HEAD & SHOULDERS gives traders confirmation that a bearish reversal is about to take place. You will typically see this pattern form AFTER an uptrend, giving us a sign that price is about to REVERSE in a downtrend. It consists of 3 points: a head and two shoulders. It doesn’t really matter how the neckline is drawn, as long as you connect the candles after the first shoulder and before the second. If the neckline has a downwards slope, it gives you a stronger indication that a head and shoulders is about to form. Once price comes back down to the neckline after the second shoulder, you can expect a reversal to take place.

Head & Shoulders

An INVERTED HEAD & SHOULDERS is the opposite of a head and shoulders pattern, which gives traders an indication that price is about to reverse from a downtrend into an uptrend. It’s basically like an upside down head and shoulders! Once price breaks the neckline after the second shoulder, you can possibly expect a reversal to take place.

Inverted Head & Shoulders

Triangle Formations

Now we’re getting into the more difficult side of candlestick patterns. It could take some practice to spot these, but they are quite useful when trying to figure out what price may be doing next. There are 3 different types: ASCENDING, DESCENDING, and SYMMETRICAL. They are similar to what you call “flags,” however, you do have a few differences.

When looking for these formations, you need to make sure that you have at least two points where the candlesticks (the wicks) are touching the trendlines. Once price breaks one of the trendlines drawn, you can almost always predict price will continue in that direction. You will more than likely notice these patterns before a major news announcement. Price will tend to consolidate within the triangle formation until the news announcement helps push price to break out.

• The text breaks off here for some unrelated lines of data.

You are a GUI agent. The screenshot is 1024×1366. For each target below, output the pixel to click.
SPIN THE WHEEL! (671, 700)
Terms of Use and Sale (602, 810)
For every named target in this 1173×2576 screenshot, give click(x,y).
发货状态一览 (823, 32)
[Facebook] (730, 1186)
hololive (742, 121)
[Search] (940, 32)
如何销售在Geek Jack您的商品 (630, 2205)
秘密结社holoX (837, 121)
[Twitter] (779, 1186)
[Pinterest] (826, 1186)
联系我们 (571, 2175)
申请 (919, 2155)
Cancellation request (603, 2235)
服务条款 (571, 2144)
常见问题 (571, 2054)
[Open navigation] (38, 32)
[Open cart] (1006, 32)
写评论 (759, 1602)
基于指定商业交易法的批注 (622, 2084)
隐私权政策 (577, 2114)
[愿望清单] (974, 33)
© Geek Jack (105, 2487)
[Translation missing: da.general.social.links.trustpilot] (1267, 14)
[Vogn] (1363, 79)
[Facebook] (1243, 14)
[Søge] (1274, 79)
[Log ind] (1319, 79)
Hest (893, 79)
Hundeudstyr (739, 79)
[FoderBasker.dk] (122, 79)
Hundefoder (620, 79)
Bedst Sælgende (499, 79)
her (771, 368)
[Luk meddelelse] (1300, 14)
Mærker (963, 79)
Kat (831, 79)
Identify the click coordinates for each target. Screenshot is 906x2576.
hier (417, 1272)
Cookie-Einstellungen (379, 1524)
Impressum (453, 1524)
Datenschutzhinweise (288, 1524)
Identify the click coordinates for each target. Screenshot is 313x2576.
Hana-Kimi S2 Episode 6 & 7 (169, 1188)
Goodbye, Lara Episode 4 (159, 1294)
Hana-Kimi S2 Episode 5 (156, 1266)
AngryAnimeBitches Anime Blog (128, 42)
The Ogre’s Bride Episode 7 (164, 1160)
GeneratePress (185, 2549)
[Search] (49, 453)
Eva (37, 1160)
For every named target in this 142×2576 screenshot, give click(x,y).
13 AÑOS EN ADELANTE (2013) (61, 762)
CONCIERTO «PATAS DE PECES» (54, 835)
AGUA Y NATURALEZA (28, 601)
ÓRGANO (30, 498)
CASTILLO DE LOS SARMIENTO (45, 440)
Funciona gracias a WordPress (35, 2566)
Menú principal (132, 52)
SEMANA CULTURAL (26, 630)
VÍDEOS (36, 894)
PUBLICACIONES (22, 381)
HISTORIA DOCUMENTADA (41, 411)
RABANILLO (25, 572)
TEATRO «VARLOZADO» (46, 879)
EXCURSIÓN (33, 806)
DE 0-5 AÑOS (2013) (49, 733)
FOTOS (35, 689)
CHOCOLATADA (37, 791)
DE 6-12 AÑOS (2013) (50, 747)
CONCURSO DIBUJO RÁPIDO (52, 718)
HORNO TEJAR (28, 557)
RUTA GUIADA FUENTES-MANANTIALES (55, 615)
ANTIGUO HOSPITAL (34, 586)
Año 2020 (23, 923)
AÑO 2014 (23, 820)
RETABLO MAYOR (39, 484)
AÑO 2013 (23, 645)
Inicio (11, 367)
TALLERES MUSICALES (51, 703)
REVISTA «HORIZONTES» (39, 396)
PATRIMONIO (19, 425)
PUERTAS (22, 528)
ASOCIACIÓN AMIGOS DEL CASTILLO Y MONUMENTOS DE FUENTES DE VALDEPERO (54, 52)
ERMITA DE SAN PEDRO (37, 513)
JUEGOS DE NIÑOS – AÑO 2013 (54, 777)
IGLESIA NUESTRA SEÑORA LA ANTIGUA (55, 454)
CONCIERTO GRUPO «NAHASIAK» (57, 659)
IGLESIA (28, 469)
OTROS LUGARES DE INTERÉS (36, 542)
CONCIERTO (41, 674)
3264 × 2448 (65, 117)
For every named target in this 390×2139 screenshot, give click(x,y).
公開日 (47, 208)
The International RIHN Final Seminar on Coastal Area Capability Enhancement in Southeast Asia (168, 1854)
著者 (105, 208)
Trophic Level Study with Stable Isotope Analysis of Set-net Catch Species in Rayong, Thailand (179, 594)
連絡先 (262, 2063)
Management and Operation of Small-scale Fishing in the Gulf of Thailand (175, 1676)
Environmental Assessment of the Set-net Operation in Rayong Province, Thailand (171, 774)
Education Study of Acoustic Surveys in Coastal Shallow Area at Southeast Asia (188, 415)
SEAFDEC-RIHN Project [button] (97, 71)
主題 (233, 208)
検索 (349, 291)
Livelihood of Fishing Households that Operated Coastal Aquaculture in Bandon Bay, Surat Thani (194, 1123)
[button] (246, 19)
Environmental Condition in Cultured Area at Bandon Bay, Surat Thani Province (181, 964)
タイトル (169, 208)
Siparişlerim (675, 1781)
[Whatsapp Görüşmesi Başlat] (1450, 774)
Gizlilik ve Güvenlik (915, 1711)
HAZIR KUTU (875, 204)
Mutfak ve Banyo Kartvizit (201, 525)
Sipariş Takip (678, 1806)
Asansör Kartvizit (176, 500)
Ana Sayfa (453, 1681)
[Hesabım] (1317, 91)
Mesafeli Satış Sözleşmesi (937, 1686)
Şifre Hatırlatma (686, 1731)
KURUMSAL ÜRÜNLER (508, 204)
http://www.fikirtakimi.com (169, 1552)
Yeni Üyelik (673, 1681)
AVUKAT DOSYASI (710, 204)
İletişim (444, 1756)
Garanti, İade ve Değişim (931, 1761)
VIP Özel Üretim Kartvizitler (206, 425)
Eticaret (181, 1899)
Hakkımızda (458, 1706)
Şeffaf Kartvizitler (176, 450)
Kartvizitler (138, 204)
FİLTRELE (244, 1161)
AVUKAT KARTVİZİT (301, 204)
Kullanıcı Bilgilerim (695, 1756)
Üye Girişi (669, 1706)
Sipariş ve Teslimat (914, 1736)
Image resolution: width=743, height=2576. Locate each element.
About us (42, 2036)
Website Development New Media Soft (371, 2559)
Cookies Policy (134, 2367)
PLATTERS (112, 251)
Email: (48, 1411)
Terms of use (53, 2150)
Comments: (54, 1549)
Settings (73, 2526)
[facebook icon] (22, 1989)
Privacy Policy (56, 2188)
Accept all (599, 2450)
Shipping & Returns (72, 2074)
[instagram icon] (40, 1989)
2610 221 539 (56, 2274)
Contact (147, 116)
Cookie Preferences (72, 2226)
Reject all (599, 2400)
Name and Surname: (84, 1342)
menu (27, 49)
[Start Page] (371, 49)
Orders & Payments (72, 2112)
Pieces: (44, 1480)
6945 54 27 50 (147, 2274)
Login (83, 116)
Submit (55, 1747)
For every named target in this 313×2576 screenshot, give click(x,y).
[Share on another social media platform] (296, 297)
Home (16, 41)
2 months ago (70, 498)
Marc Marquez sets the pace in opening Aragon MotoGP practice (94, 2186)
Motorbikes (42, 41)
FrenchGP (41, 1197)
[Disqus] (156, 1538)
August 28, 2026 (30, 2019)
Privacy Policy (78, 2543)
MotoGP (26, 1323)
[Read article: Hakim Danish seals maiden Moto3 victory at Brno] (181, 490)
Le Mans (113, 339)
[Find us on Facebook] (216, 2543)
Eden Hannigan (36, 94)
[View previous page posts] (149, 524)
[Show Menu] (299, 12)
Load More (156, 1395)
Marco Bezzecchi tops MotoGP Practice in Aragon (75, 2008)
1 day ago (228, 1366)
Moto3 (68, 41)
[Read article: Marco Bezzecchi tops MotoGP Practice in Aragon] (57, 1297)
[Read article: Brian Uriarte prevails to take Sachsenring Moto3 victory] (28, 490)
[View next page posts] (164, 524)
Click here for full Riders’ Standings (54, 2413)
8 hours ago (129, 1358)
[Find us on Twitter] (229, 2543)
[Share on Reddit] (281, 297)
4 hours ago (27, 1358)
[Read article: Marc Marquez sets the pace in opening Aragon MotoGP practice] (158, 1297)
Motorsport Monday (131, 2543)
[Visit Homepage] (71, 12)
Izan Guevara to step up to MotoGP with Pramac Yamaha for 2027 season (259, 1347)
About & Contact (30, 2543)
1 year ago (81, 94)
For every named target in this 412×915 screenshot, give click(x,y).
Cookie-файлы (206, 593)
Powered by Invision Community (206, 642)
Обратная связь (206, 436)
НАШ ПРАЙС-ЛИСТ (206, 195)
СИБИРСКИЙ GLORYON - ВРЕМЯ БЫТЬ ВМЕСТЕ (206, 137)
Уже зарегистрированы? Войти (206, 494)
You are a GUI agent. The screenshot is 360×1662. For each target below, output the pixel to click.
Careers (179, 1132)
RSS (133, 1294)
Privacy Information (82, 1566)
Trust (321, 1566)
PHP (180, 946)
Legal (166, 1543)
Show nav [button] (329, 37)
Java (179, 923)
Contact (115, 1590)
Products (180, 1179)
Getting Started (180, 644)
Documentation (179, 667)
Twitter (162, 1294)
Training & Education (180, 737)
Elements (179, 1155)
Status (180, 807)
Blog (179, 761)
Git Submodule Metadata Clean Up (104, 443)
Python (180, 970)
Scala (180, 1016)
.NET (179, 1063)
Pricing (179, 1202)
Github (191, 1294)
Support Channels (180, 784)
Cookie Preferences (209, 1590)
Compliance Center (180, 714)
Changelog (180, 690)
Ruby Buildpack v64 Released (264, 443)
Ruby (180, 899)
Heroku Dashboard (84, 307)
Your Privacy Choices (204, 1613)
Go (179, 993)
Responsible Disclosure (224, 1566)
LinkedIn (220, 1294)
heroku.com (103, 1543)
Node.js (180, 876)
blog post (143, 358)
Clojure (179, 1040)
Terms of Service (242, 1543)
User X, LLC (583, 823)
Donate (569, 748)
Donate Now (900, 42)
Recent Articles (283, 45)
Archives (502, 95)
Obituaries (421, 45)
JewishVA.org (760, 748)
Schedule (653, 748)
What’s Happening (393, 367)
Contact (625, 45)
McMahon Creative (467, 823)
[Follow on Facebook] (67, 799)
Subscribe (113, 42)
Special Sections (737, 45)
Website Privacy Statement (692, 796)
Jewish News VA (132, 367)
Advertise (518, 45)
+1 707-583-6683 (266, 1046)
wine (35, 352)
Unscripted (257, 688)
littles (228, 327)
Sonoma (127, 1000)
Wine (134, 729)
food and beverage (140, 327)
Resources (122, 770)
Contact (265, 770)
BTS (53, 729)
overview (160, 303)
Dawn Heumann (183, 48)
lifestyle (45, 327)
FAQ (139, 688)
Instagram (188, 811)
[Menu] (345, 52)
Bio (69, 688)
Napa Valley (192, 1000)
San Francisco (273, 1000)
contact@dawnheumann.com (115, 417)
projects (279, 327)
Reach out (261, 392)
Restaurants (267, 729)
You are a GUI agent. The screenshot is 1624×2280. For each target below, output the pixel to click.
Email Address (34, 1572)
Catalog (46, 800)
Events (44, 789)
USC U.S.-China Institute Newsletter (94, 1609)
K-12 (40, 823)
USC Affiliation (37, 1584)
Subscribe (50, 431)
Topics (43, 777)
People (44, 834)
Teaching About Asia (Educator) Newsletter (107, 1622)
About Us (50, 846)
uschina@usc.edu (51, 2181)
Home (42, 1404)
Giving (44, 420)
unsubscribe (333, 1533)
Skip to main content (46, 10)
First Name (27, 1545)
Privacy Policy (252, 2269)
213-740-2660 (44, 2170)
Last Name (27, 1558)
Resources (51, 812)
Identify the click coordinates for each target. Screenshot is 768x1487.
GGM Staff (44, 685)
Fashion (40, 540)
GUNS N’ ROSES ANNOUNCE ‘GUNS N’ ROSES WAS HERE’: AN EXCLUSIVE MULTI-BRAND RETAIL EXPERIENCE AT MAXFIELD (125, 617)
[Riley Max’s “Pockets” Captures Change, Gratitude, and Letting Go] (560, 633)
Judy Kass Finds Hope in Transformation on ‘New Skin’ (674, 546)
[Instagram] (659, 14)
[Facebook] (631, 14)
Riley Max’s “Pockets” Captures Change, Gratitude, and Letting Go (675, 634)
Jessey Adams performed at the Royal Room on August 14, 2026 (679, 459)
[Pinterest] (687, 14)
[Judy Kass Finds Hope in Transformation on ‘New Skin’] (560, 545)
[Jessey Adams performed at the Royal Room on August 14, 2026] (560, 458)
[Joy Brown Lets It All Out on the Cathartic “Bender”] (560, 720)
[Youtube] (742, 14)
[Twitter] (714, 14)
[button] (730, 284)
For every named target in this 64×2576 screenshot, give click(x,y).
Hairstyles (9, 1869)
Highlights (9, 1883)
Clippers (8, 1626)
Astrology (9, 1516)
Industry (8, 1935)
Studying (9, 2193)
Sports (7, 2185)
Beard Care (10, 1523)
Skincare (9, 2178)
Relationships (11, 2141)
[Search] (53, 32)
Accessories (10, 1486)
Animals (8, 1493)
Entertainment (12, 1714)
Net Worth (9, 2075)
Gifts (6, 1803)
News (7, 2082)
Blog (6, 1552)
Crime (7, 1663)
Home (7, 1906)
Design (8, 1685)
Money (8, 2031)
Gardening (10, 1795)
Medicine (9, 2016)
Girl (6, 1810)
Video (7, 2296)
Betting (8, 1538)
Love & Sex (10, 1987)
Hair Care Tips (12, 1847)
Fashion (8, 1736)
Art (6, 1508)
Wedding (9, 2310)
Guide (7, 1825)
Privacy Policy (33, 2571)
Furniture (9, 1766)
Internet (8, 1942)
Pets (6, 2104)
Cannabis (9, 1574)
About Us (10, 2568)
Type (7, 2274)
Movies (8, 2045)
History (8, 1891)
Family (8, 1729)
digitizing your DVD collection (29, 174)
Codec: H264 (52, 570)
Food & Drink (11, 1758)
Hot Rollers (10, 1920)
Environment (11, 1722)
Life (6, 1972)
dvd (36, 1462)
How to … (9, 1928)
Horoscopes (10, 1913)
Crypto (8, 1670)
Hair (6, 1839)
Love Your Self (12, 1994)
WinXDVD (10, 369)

One more thing to note is how to target your take profit when trading the break of a triangle formation. To ensure a decent take profit, some traders try to set their take profit the same amount of distance as the opening of your triangle.

Triangle Formations

Let’s start off with a SYMMETRICAL TRIANGLE. You can typically see this formation when price is steadily bouncing back and forth from an uptrend to a downtrend. In other words, price will simultaneously be making higher lows and lower highs. Yes, you read that right. Price is consolidating while making lower highs and HIGHER lows. Not lower highs and lower lows.

Symmetrical Triangle

A DESCENDING TRIANGLE can be formed when price is in a downtrend, but cannot get past a certain level of support. As you can see, price is making lower highs, but is struggling to make lower lows. Once price breaks through the level of support with enough confluences, you may enter a trade.

Descending Triangle

An ASCENDING TRIANGLE is when price is in an uptrend, but is struggling to break a level of resistance. Technically, price is making higher lows and not higher highs. Trendlines can be really helpful in your entries as they help you figure out where the next bounce can be.